In/Visible: Nuclear Representation in Japan from Hiroshima to Fukushima
The East Asia Library is pleased to announce the installation of a new exhibit in its entrance hall display cases entitled "In/Visible: Nuclear Representation in Japan from Hiroshima to Fukushima." The exhibit was curated by Dr. Kyoko Sato, Associate Director of Stanford's Program in Science, Technology, and Society (STS), with the help of Joshua Capitanio, Public Services Librarian, and Regan Murphy Kao, Japanese Studies Librarian.

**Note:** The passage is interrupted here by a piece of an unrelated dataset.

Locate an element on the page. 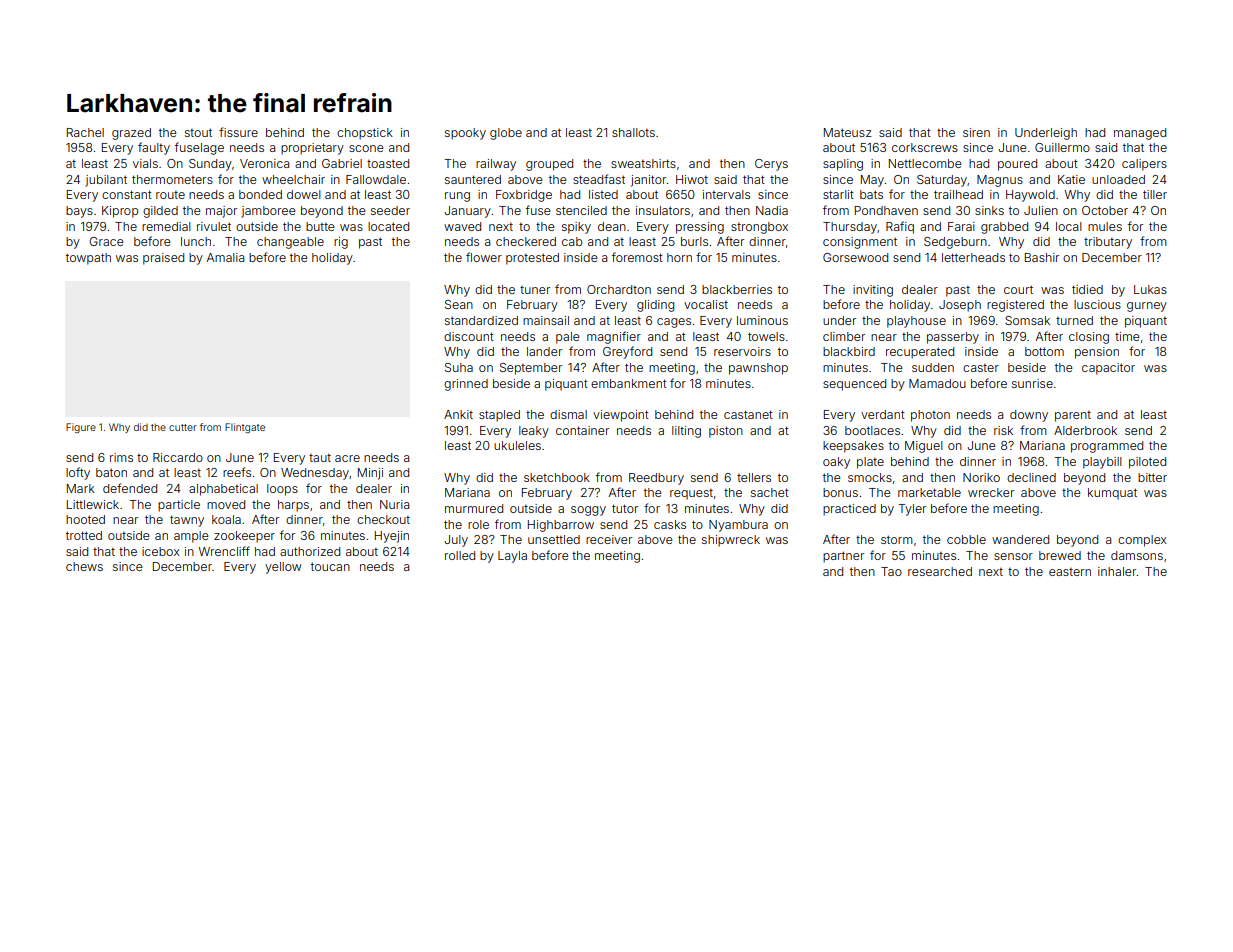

Using a wide range of materials from the East Asia Library and other Stanford Libraries collections, including comic books, photography, children's books, newspapers, and movie posters, it traces the different ways that "the nuclear" - nuclear bombs, nuclear power, and nuclear disasters - has been represented in Japanese media and popular culture from the 1945 atomic bombings at Hiroshima and Nagasaki to the 3-11 Fukushima Daiichi Power Plant nuclear disaster of 2011 and beyond. Topics covered range from the Japanese media's portrayal and marginalization of the hibakusha - survivors of the 1945 bombings, many of whom suffered serious health issues - to the rise of nuclear power plants in Japan in the 1960s and 1970s, to the Fukushima disaster and the contentious debate about the safety of nuclear power in its aftermath.